By automatically embedding data contracts into development workflows, potential data quality and compliance problems that can crop up as development and eventual deployment progress can be avoided.
Meanwhile, automated registration of data products in the Actian Data Intelligence Platform's enterprise data marketplace ensures that users can find relevant data and makes discoverable applications built by one department that might aid someone in another department.
Ask AI further simplifies data discovery by enabling users to search for data using natural language rather than code. This makes it faster for developers and engineers to find needed data while also enabling nontechnical users to work with data without requiring the help of trained experts.
Kevin Petrie, an analyst at BARC U.S., termed the additions gradual. However, while not necessarily market-influencing innovation, he noted that adding governance and aiding discovery are nevertheless valuable for Actian users.
"While these are incremental additions to Actian's portfolio, I do like the notion of building a data contract into the pipeline itself, then automating the updates and registry in the catalog," Petrie said. "This provides a nice level of governance and confidence to data teams as they support AI training and inference in particular."
Perhaps the most significant benefit of the new features is the control they enable across domains within an enterprise, he continued.
"The overall approach of governing data pipelines and workflows across platforms is a strong differentiator," Petrie said. "Most enterprise data environments span multiple data centers or clouds, and [enterprises] want to simplify how they control quality and usage in a consistent fashion."
Aslett, meanwhile, highlighted the benefits of Ask AI. He noted its potential to aid data-informed decision-making by enabling nontechnical users to query and analyze data without having to wait for trained experts to build and interpret data products such as reports and dashboards.

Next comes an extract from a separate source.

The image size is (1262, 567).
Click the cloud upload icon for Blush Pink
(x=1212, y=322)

"Ask AI is likely to prove particularly important in terms of enhancing self-service data discovery," he said.
Regarding the impetus for developing the new features, McGrattan cited the shift from centralized data governance toward federated data governance as the main motivation.

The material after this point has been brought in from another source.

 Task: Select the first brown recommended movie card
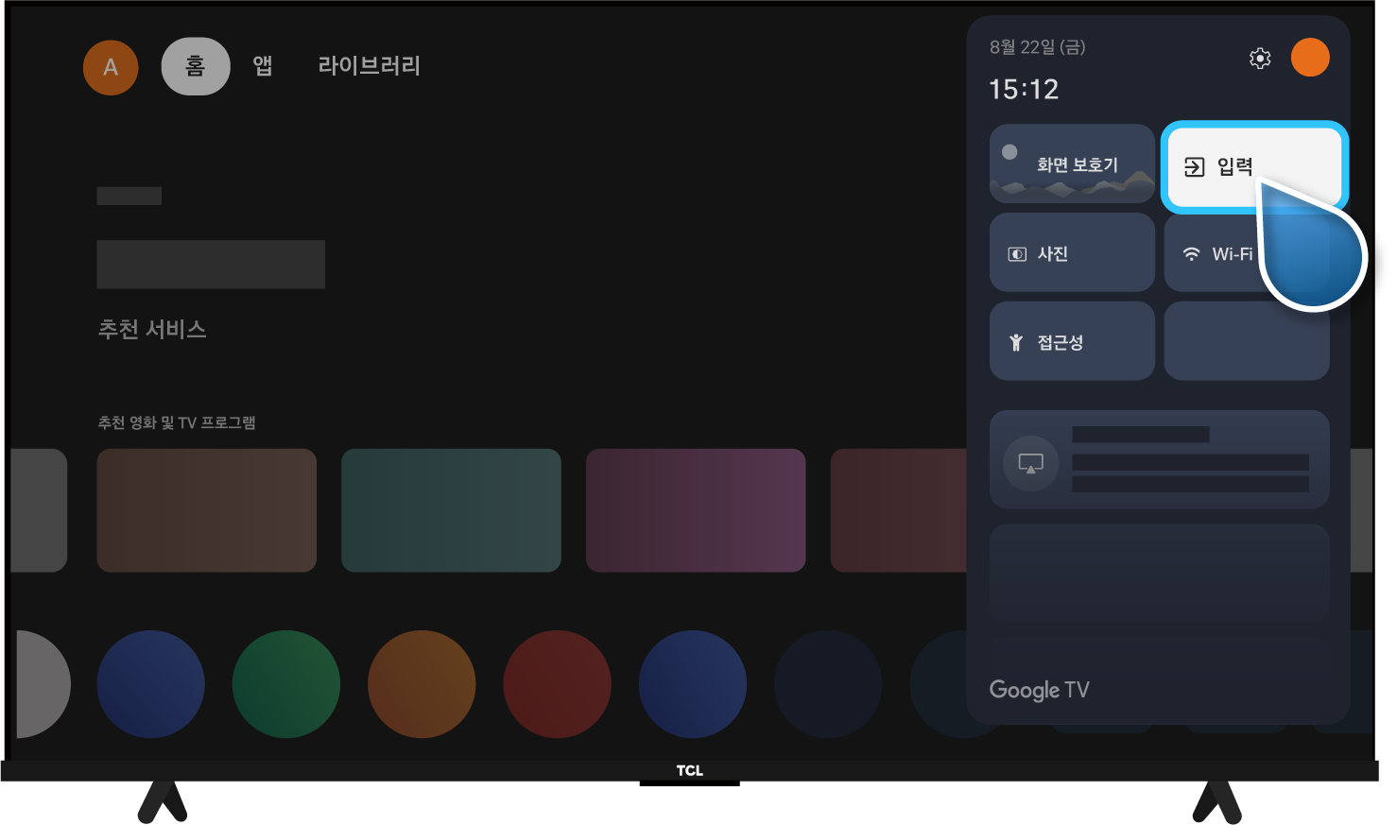[206, 510]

Traditionally, data was overseen by centralized data teams. As data volume has grown and become more complex, domain expertise has become more important, with those in departments such as finance and human resources better understanding their data than data experts trained in statistics and computer science.
As a result, many organizations have adopted data mesh and other federated data management structures that enable domains to oversee their own data while connecting the domains through data catalogs, data marketplaces and other tools.
"Traditional centralized governance doesn't scale when dozens of teams are creating data sets independently," McGrattan said. "At Actian we believe that enterprises need to enforce governance by design, where governance is embedded in the DNA of every data interaction, not bolted on afterward."
Looking ahead
As Actian plots product development, ensuring that data is organized and prepared to inform AI tools and drive business decisions is the vendor's primary focus, according to McGrattan.
Toward that end, automation with AI-powered capabilities such as smart classification, enabling governance at scale across an entire enterprise, integration between systems in different organizational domains and data observability to improve data quality are all part of Actian's roadmap.
"It's not just about managing metadata," McGrattan said. "It's about ensuring the data is organized, governed and ready to drive responsible AI and business decisions."
Petrie, meanwhile, suggested that Actian broaden its AI and machine learning capabilities with new and expanded partnerships with third-party providers.
"I'd recommend they consider extending their partnerships," he said.
Eric Avidon is a senior news writer for Informa TechTarget and a journalist with more than 25 years of experience. He covers analytics and data management.